Failed battery firm gets a Recharge

BY Richard Summerfield

Recharge Industries, an Australian portfolio company of privately owned US firm Scale Facilitation, has been successful in its bid for ownership of Britishvolt, the battery manufacturer which collapsed into administration in January.

Under plans presented by Recharge Industries, the Britishvolt project will make the UK’s first gigafactory a reality, creating a strategic economic and security asset which will play a critical role in the UK’s industrial and net-zero strategies. The newly acquired Britishvolt will provide thousands of green, skilled and local jobs that will drive local and national benefits, according to a statement announcing the deal.

“We are thrilled to have been successful in our bid for ownership of Britishvolt; our plans are the right ones for the local community and the UK economy,” said David A. Collard, founder and chief executive of Scale Facilitation. “Our proposal combined our financial, commercial, technology and manufacturing capabilities, with a highly credible plan to put boots and equipment on the ground quickly. Our technology – including an exclusive license for the intellectual property and battery technology – has been developed and validated over the last decade through C4V in the US and will be the backbone of both gigafactories in Geelong and Cambois. Backed by our global supply chain, strategic delivery partners and a number of significant customer agreements in place, we’re confident of making the Cambois Gigafactory a success and growing it into an advanced green energy project.”

The original Britishvolt was intended to create a home-grown EV battery industry that can support domestic car production, but the company collapsed in January after failing to raise enough funding for the factory in northern England. The company was a much-heralded part of the UK government’s ‘levelling up’ agenda, however Britishvolt had only raised around £200m by summer 2022 and had pushed back its production timeline. The government had offered £100m to the former Britishvolt owners if they hit certain construction milestones, but they were not met.

The company was planning to build its 30GWh factory in phases to take advantage of rising EV demand ahead of the UK’s 2030 ban of new petrol and diesel cars. The plant, located near Blyth in Northumberland, was expected to employ about 3000 people when operating at full capacity.
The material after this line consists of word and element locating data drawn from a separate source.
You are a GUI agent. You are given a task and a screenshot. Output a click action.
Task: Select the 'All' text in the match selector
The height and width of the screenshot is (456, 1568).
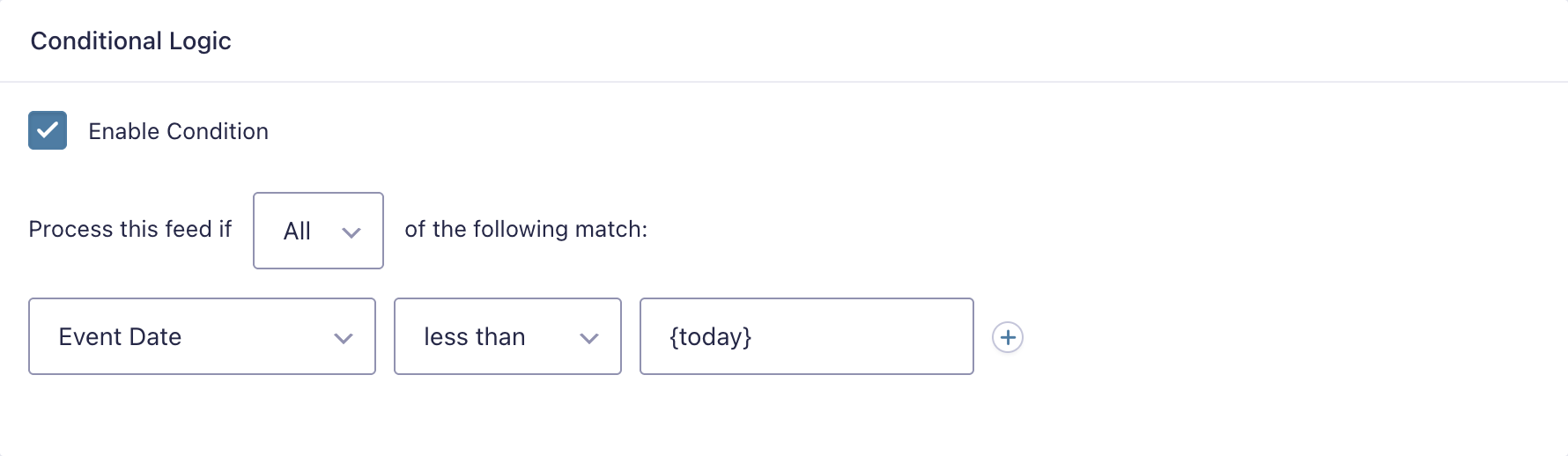pyautogui.click(x=297, y=231)
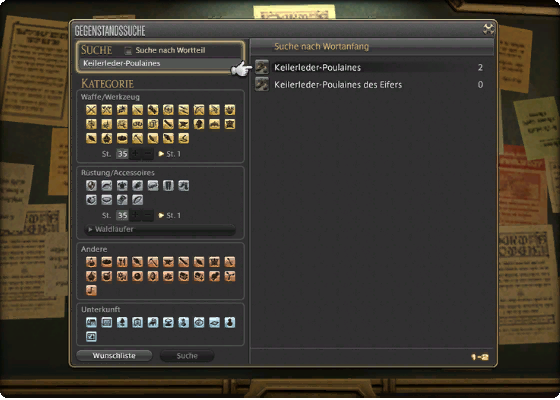Enable the Suche nach Wortteil checkbox
The width and height of the screenshot is (560, 400).
128,50
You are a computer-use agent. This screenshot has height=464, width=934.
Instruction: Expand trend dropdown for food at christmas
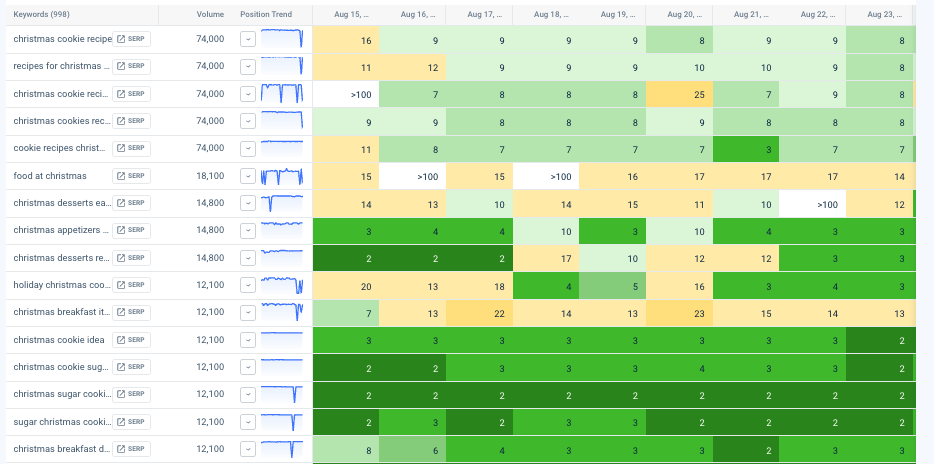pyautogui.click(x=248, y=176)
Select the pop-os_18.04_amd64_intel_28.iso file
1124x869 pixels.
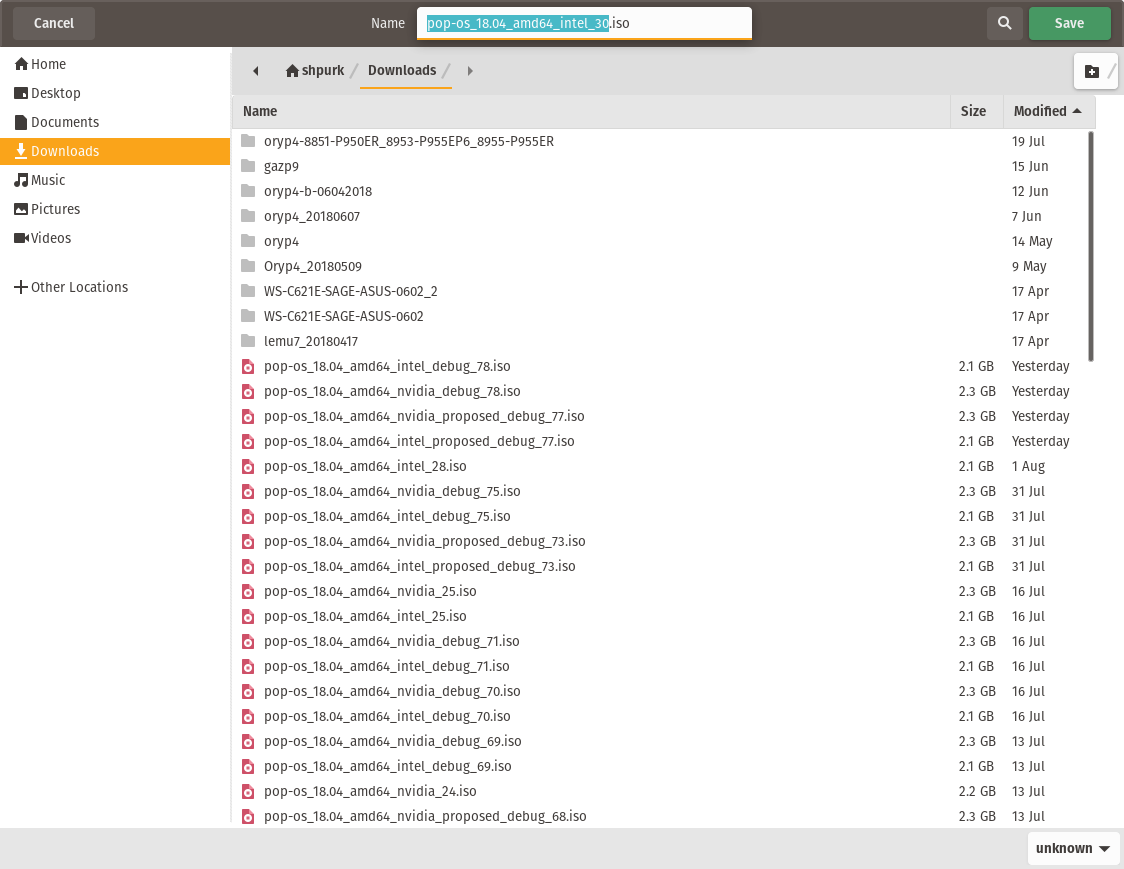pos(365,466)
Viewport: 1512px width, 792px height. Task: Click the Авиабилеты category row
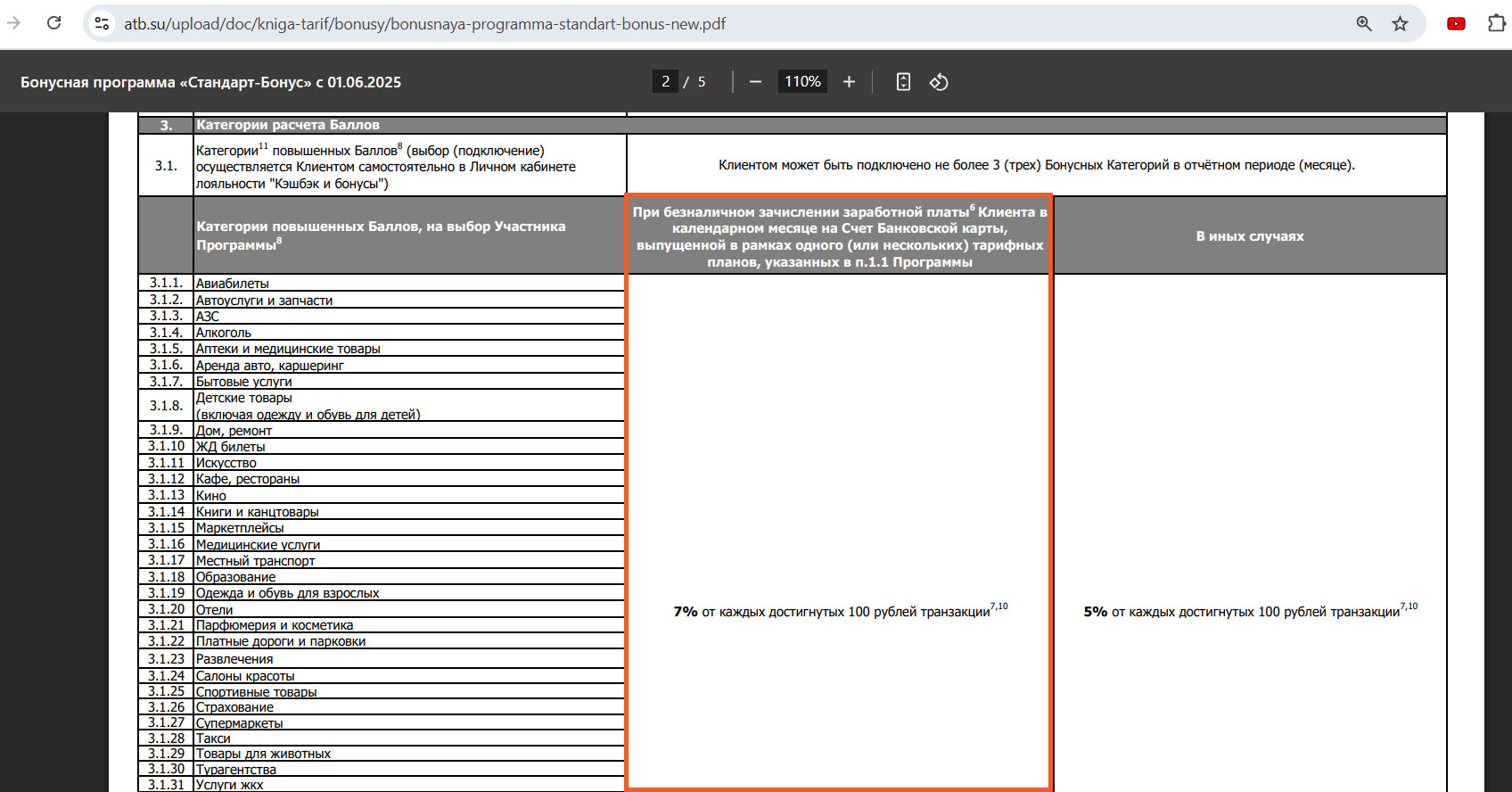pos(382,284)
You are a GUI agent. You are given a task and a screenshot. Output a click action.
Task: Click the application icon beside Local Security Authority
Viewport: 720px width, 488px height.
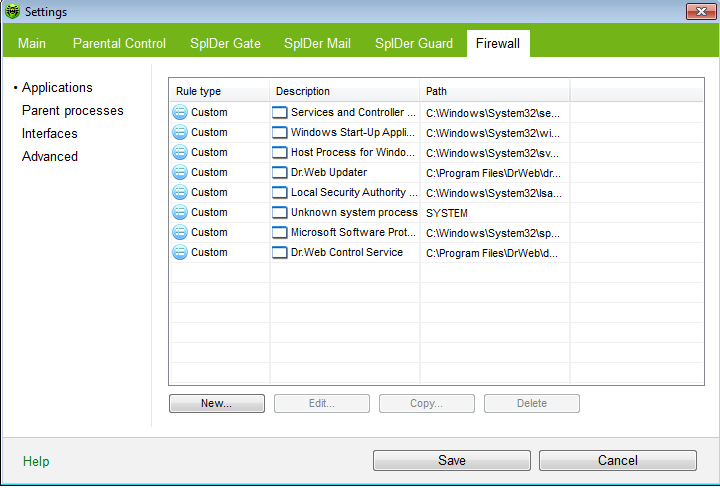pos(280,192)
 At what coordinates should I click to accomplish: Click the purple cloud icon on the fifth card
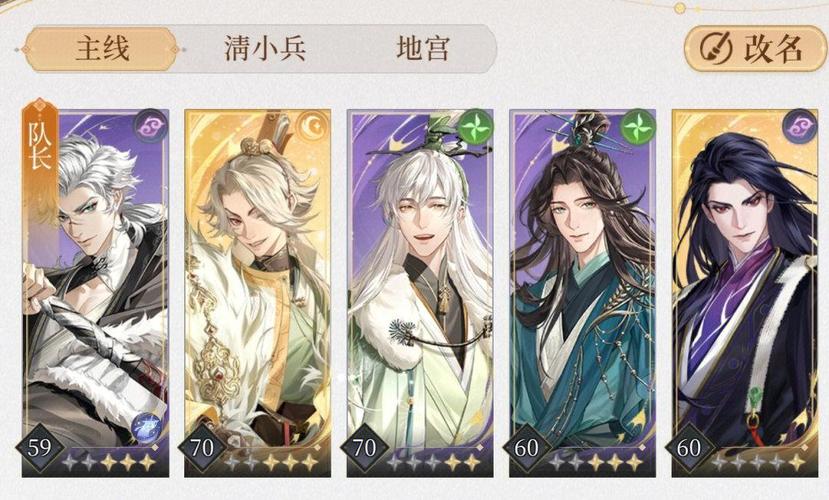coord(801,126)
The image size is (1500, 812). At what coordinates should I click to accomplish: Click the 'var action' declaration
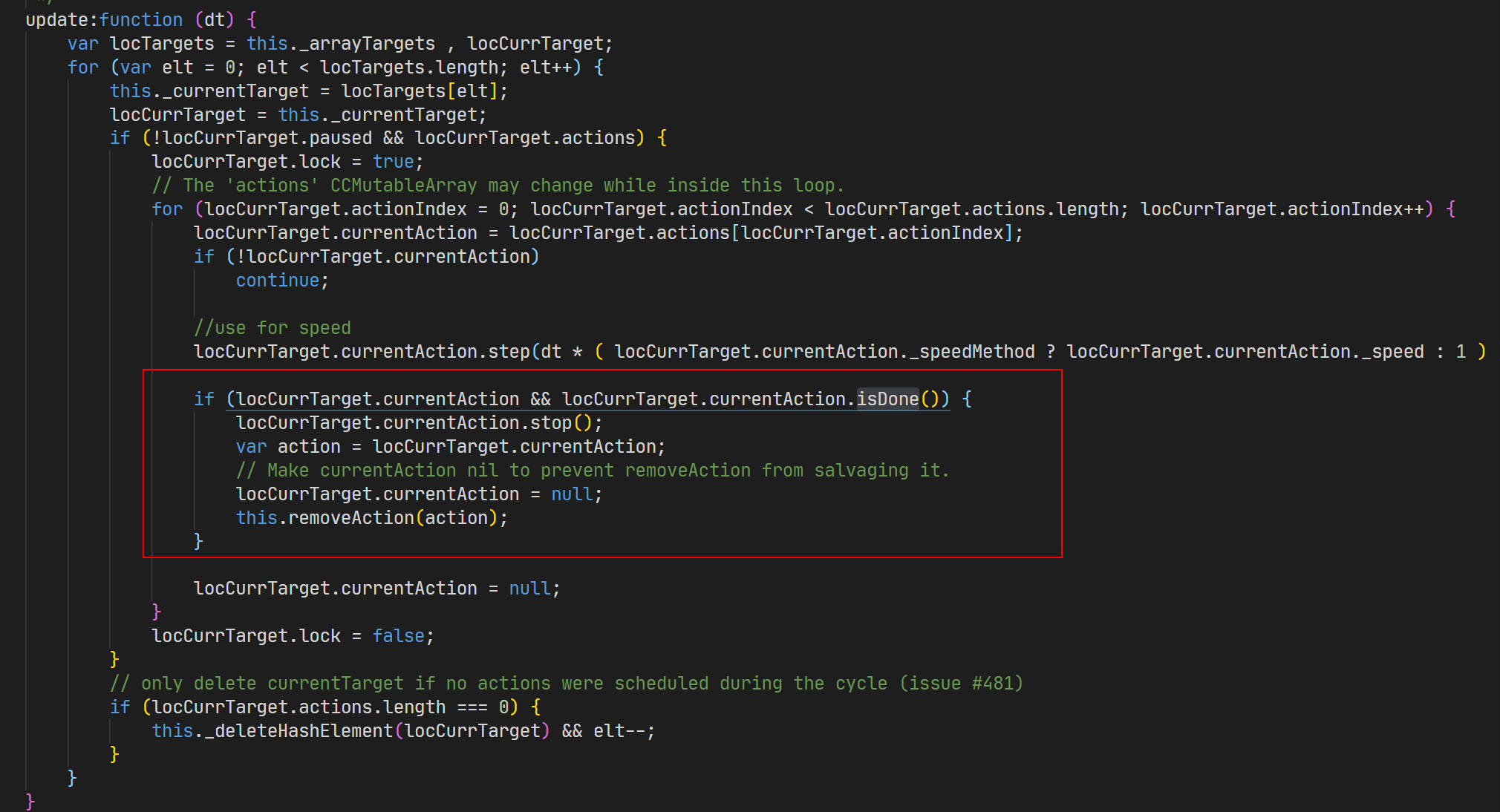288,447
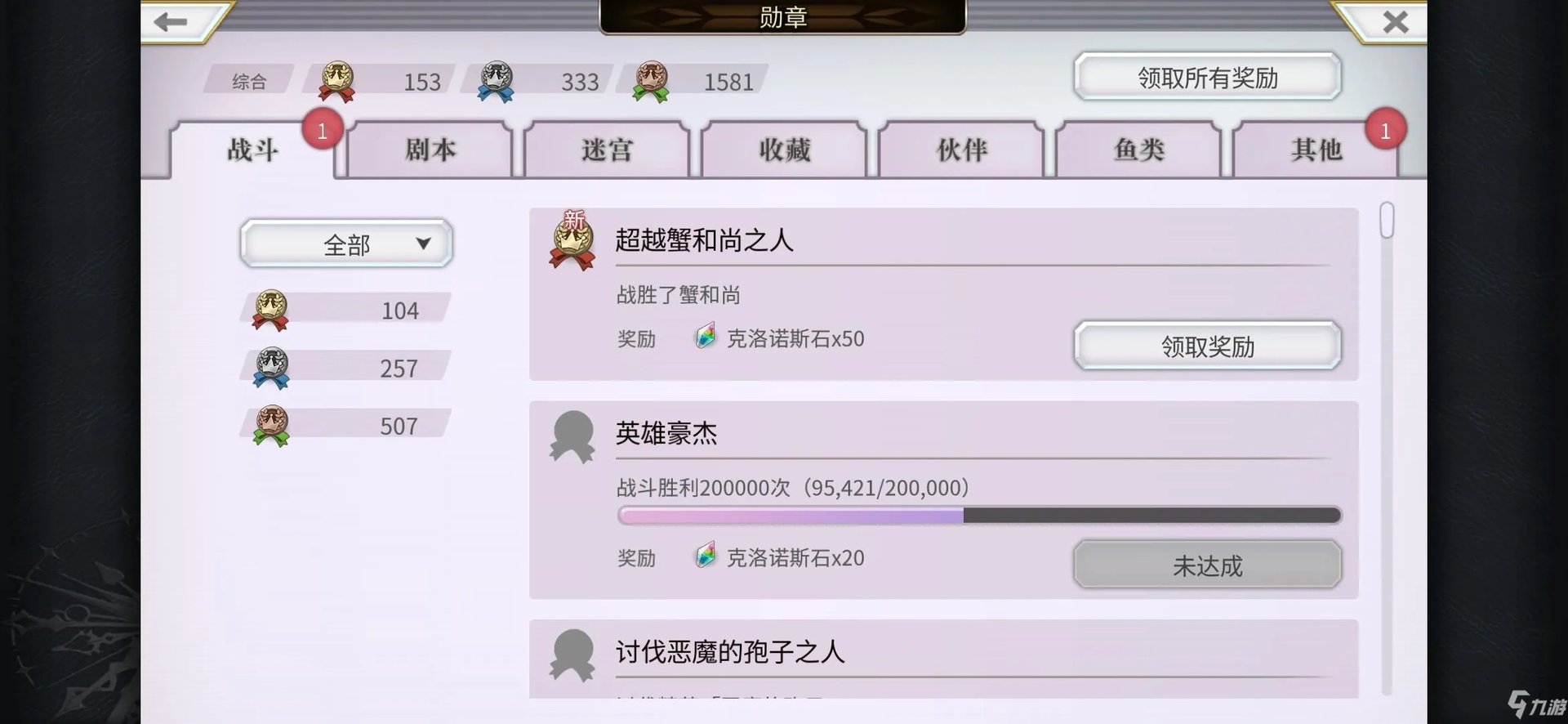Click the silver medal icon beside 333
The width and height of the screenshot is (1568, 724).
[495, 82]
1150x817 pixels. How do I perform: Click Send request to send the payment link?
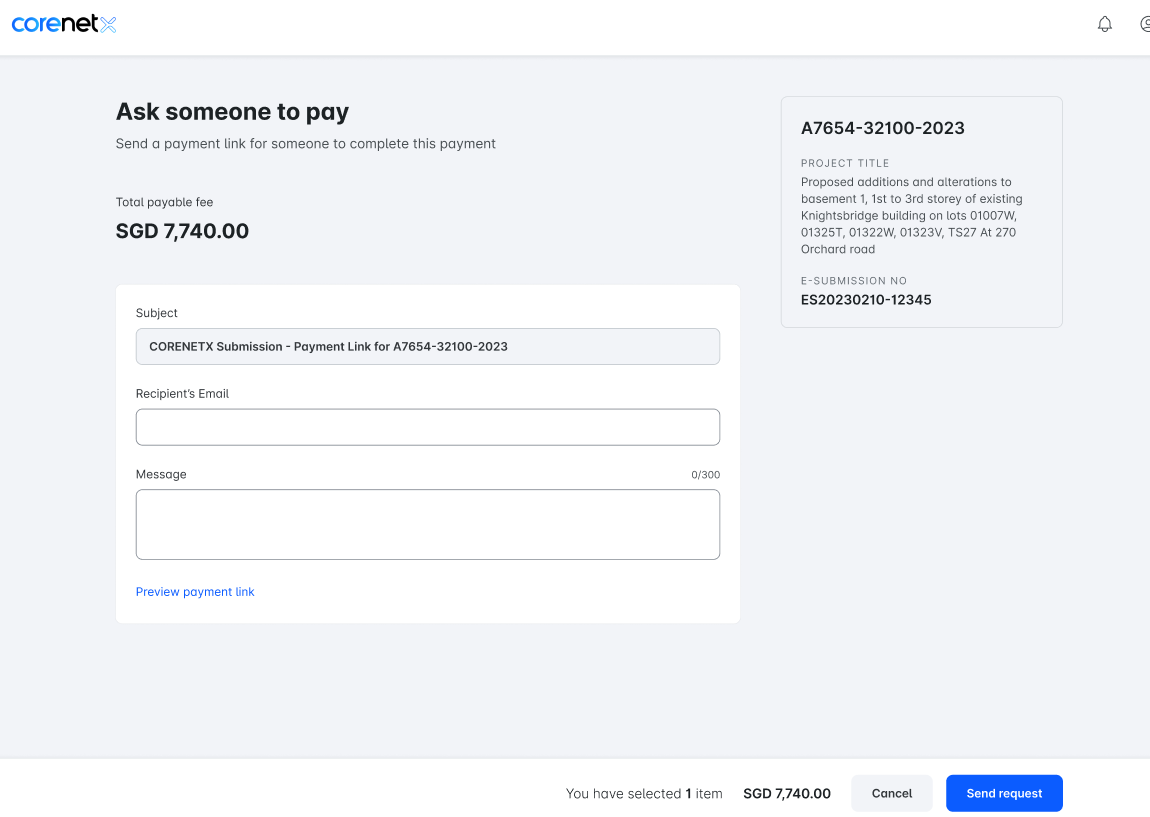click(x=1004, y=793)
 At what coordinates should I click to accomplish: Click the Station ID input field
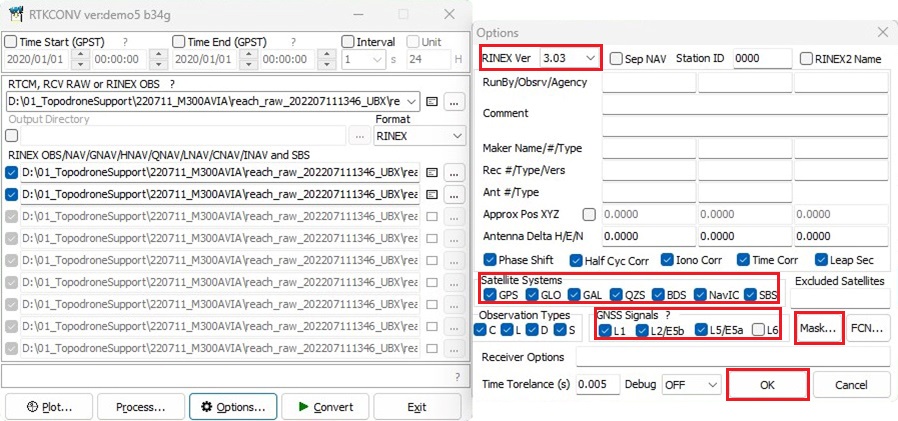[x=763, y=58]
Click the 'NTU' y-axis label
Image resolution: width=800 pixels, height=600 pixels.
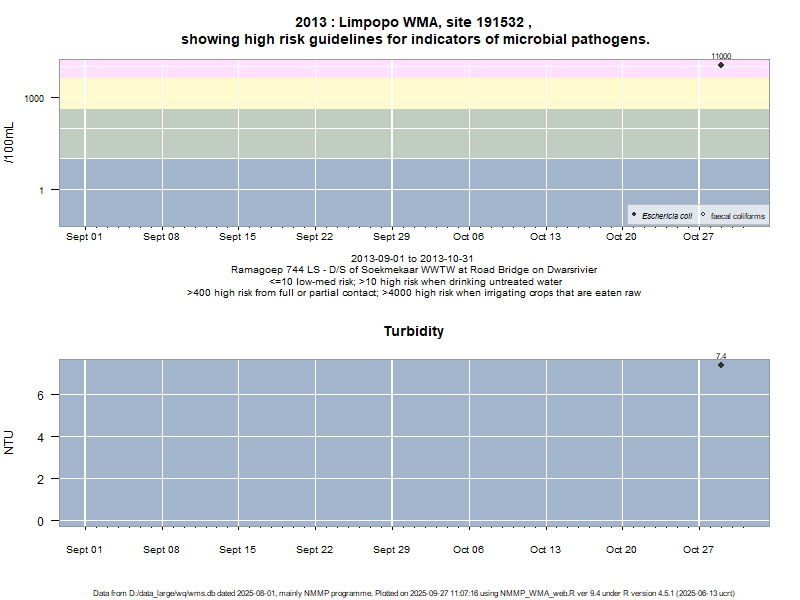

Going forward, the new owners will keep the Britishvolt brand name but will focus on batteries for energy storage and hope to have those products available by the end of 2025. Recharge also plans to build a battery factory in Geelong, a former car manufacturing hub in Australia, free from Chinese and Russian materials.

News: Australia's Recharge Industries buys failed battery firm Britishvolt

BP acquires TravelCenters of America in $1.3bn deal

BY Fraser Tennant

As part of its aim to significantly grow investment throughout this decade, petroleum company BP is to acquire the publicly traded full-service travel centre network TravelCenters of America Inc. in a transaction valued at $1.3bn.

Under the terms of the merger agreement, BP will acquire all of the outstanding shares of TravelCenters common stock for $86 per share in cash. The sale price represents an 84 percent premium to the average trading price of the 30 days ended 15 February 2023 of $46.68.

The acquisition of TravelCenters complements BP’s existing convenience and mobility business and will help expand its offers, including electric vehicle charging, biofuels, renewable natural gas (RNG) and hydrogen.

A condition of the sale is the approval by shareholders who own a majority of TravelCenters’ outstanding shares: Service Properties Trust, which owns 7.8 percent and The RMR Group, which owns 4.1 percent. Both have agreed to vote their shares in favour of the sale.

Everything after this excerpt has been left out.